EXTRACTED MATERIAL:
***
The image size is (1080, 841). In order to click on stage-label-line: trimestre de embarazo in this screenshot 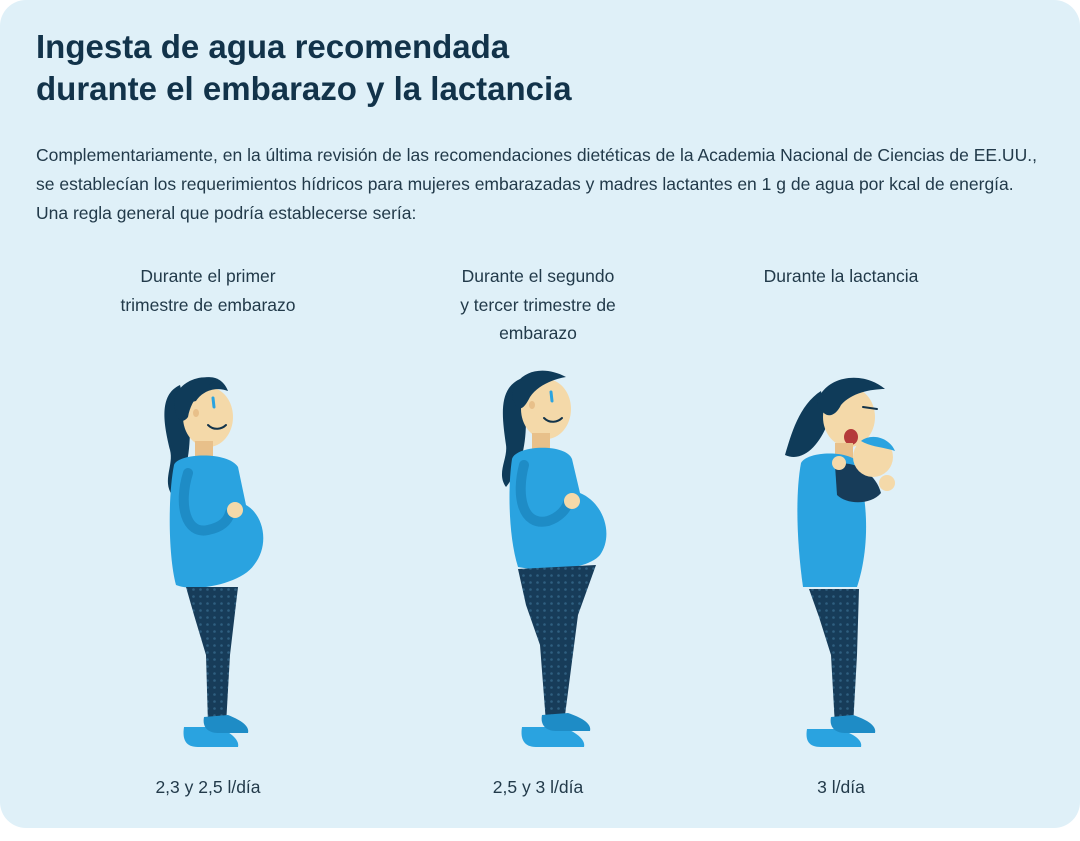, I will do `click(208, 304)`.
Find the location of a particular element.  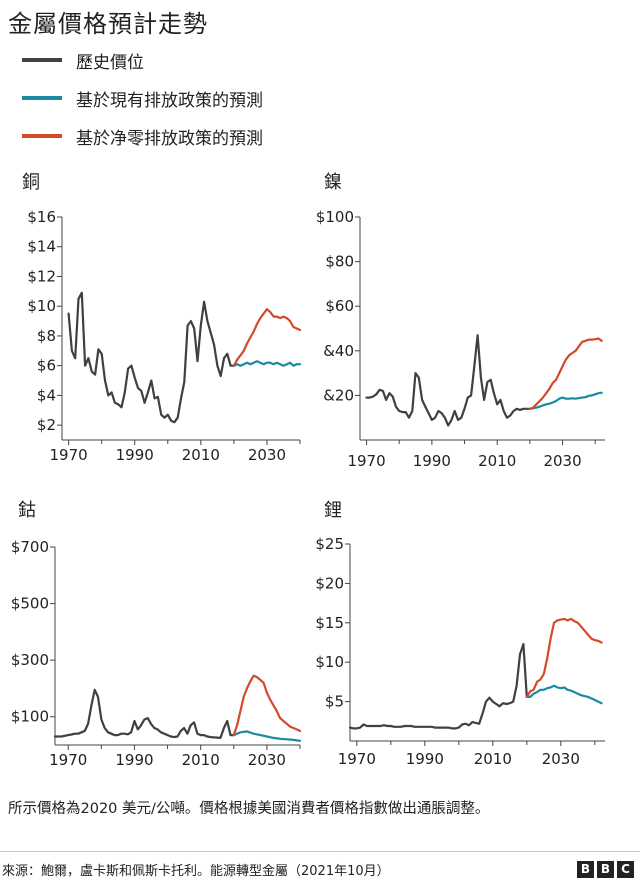

legend-label-historical: 歷史價位 is located at coordinates (110, 63).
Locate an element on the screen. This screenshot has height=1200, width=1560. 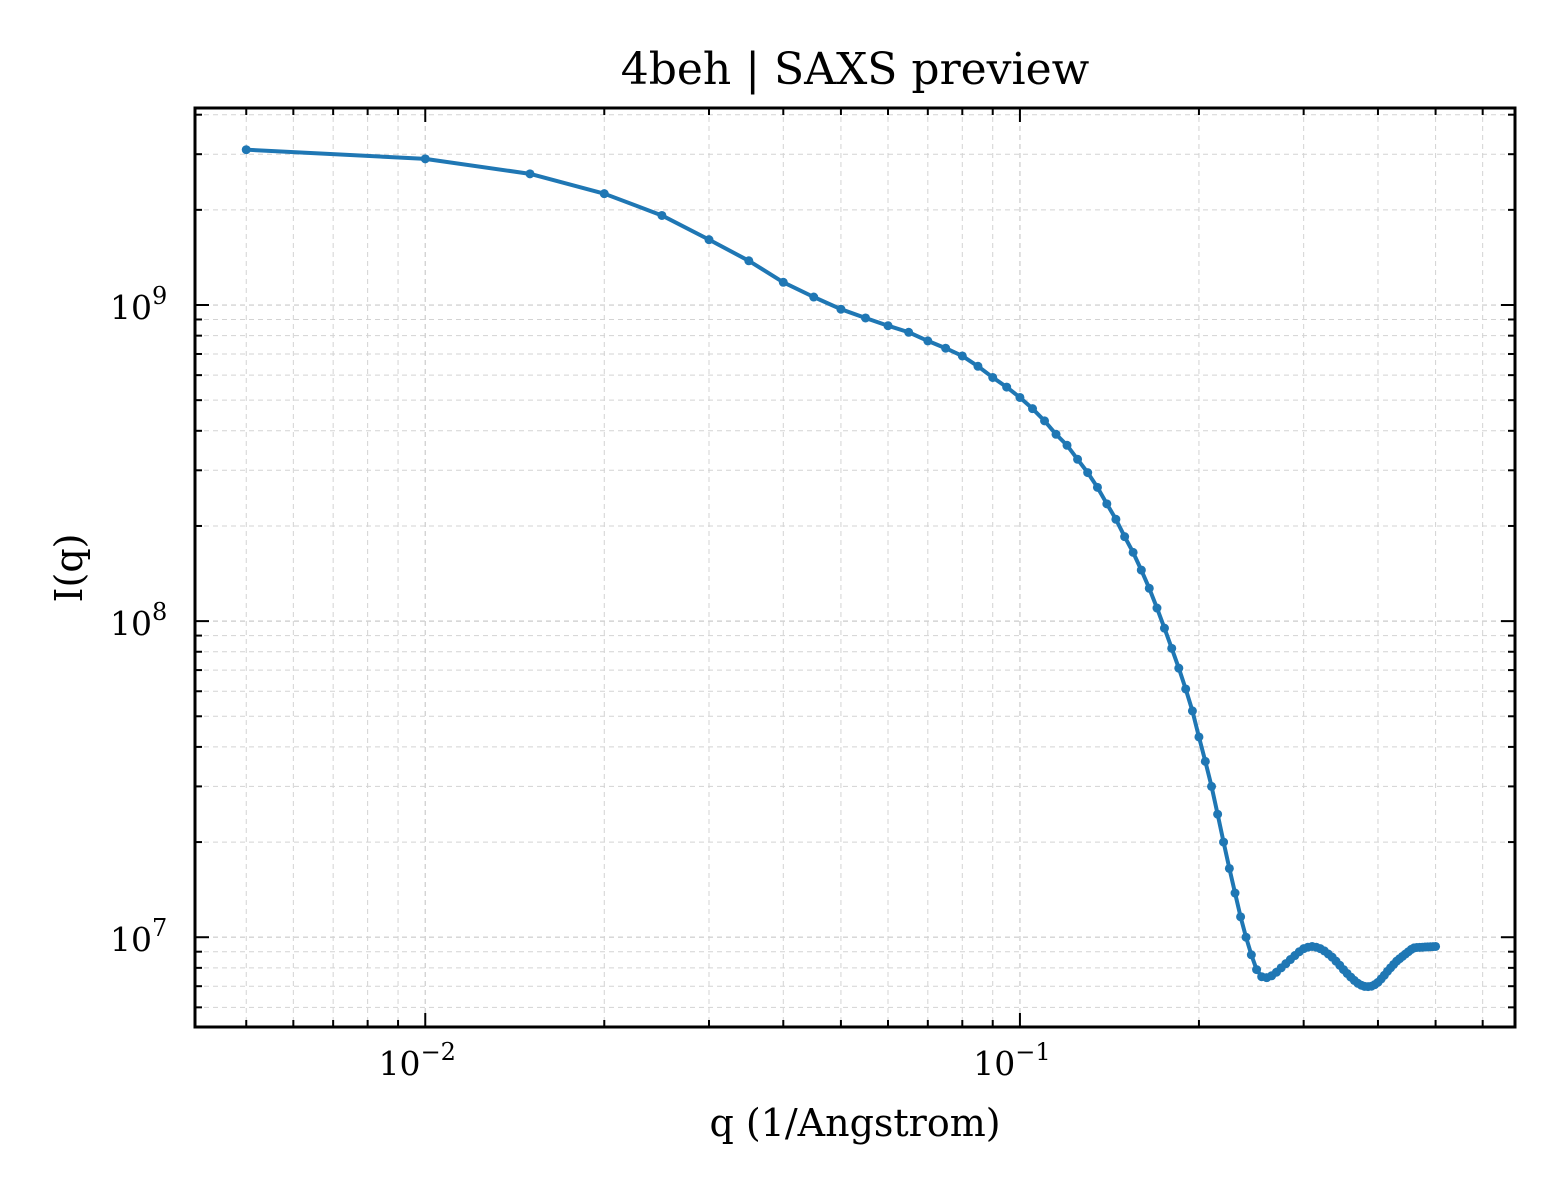
y-tick-label: 10⁷ is located at coordinates (138, 936).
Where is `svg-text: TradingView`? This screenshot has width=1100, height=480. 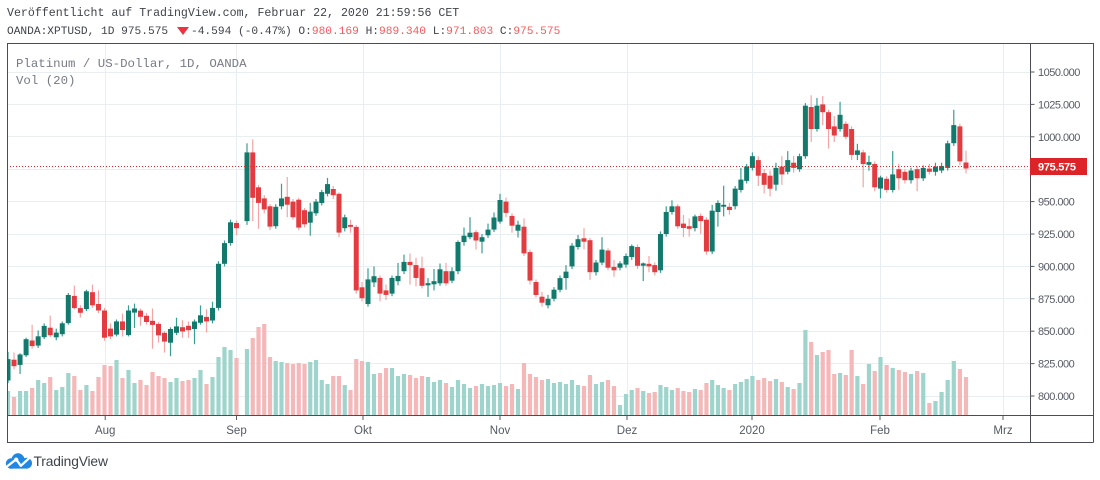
***
WORK INSTRUCTIONS: Copy out the items above from the line containing "Locate an element" through the last item, both included, without the pictures.

WRITTEN RESPONSE:
Locate an element on the screen. This screenshot has height=1200, width=1560. 
y-tick-label: 10⁷ is located at coordinates (138, 936).
Where is `svg-text: TradingView`? This screenshot has width=1100, height=480. 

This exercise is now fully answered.